## What to work on:
Write the next few paragraphs of the news article below on the European Union's position on Internet governance at the Geneva summit, starting after its final paragraph.

## Quoted passage:
::::::

Don't screw up a running system. This isn't advice from a computer expert but a message delivered Thursday by a high-ranking European Union (EU) official at the World Summit on the Information Society (WSIS) here in Geneva.
"The Internet has been a wonderful story," said European Commission technology commissioner Erkki Liikanen at a news conference. "It is very important that we guarantee stability."
Like the U.S., the EU favors upholding the status quo on the thorny issue of Internet governance -- namely, to stick with the most-recognized Net governing body, the Internet Corporation for Assigned Names and Numbers (ICANN), until that organization can be improved or even replaced.
Internet governance has emerged as one of the key issues in the Net summit, which aims to help bridge the digital divide between poor and rich countries. The term, however, has evolved from its early technical focus on names, numbers and protocols to include policy issues.
And policy, indeed, has emerged as the great divide between the EU, U.S. and many other industrialized countries in one camp and Brazil, China and numerous developing countries in another. While the U.S.-led bloc favors ICANN, based in Marina del Rey, California, the other bloc seeks strong government intervention.
Putting governments in charge of the Internet isn't the solution, according to Liikanen. "We have to keep the Internet running and secure," he said. "That said, ICANN needs to become more international. There have been problems with ICANN's internationalization."
Even if Liikanen opposes governments managing the Internet, he believes they should have a voice in Net policy given the huge role the Internet plays in society. "Government advisory bodies have to play a bigger role in ICANN," he said
To that end, Liikanen announced plans to form a senior-level task force to help craft a EU position on Net governance focusing on both technical and policy issues to address before WSIS' second summit in 2005 at Tunis, Tunisia.

::::::

## Data provided:

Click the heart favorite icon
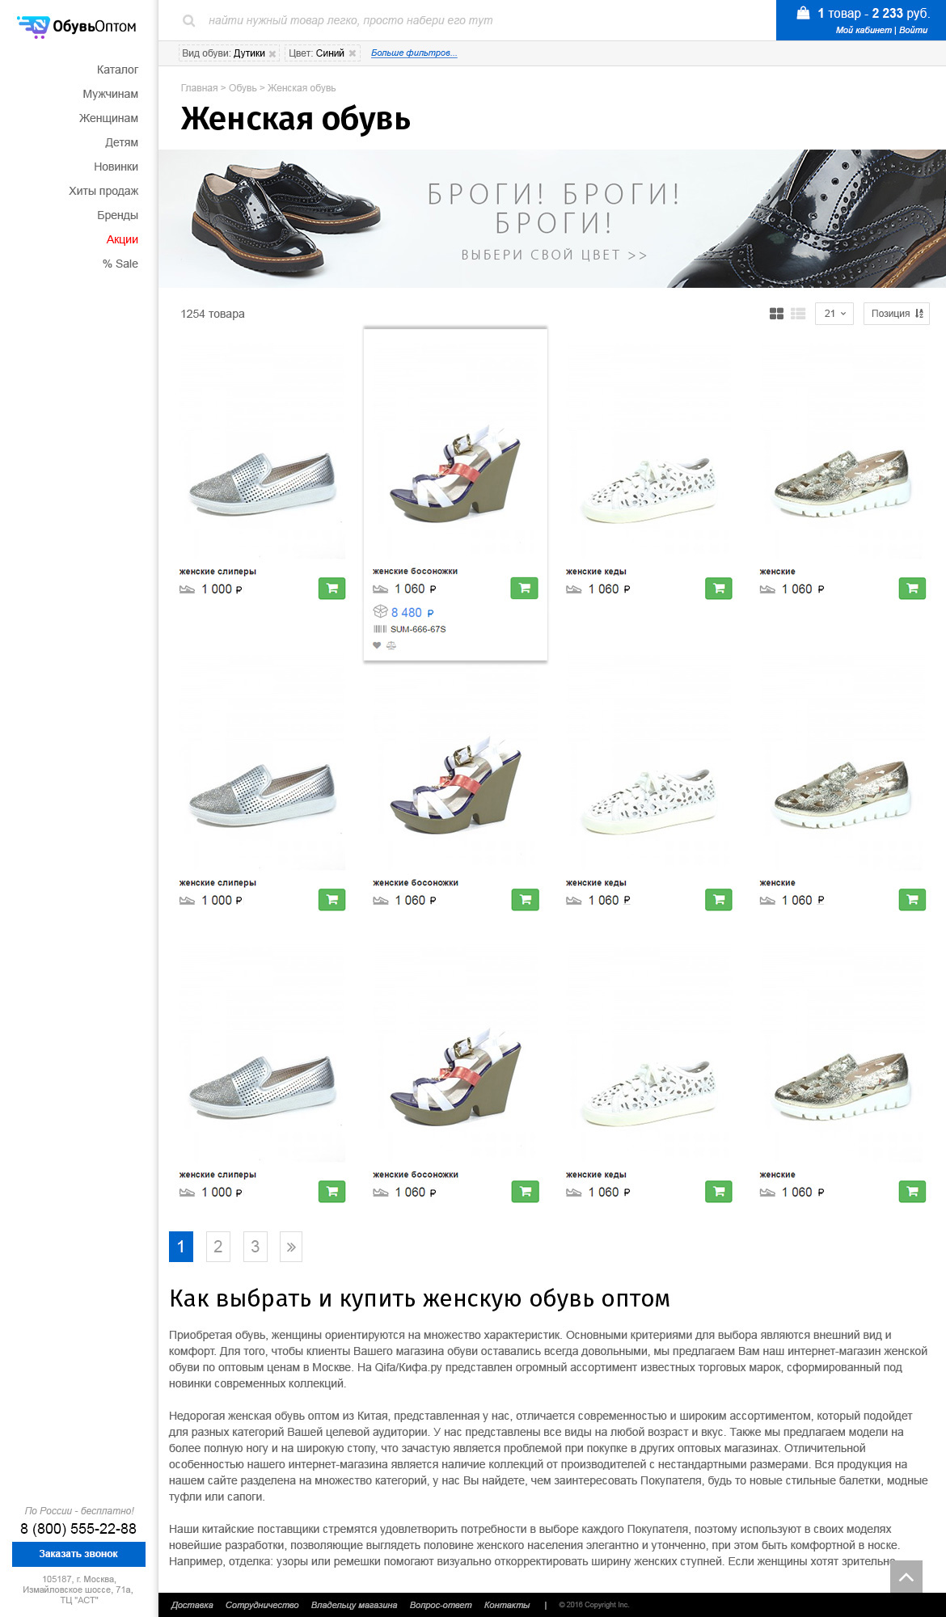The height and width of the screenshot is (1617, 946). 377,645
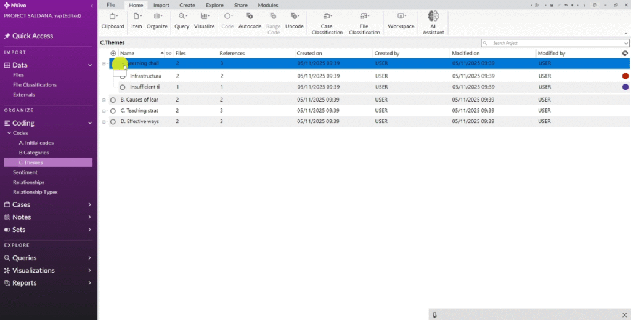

::::::

## Exercise output:
In a move to defuse one of the more explosive issues, negotiators agreed during talks before the summit to ask the United Nations about establishing a committee to investigate Internet management and report back before the second summit.
On funding, the EU also shares the U.S. position: it should be voluntary. Only nations with regulatory policies ensuring competitive services should be recipients of European aid, according to the commissioner. "No public money should be used to subsidize a monopoly, which sells services at high costs," Liikanen said. "Market liberalization in Europe has brought prices down and better service."
WSIS is a crucial step in bringing governments together to discuss and advance Net policy issues, according to Paul Verhoef, head of international aspects in the Information Society directorate at the Commission. "It is very important to bring all the various players together in the group to study Internet governance over the next two years," he said. "Hearing all the different opinions and formulating a strategy won't be easy, to put it mildly."
In the meantime, Verhoef, who leaves the Commission at the end of the year to head a European arm of ICANN, agrees with his boss. "It's good that a final decision on Internet governance will not be reached at this summit," he said. "We don't want to rush into this. The main thing over the next couple of years is that nobody makes a dumb decision. There's too much at stake.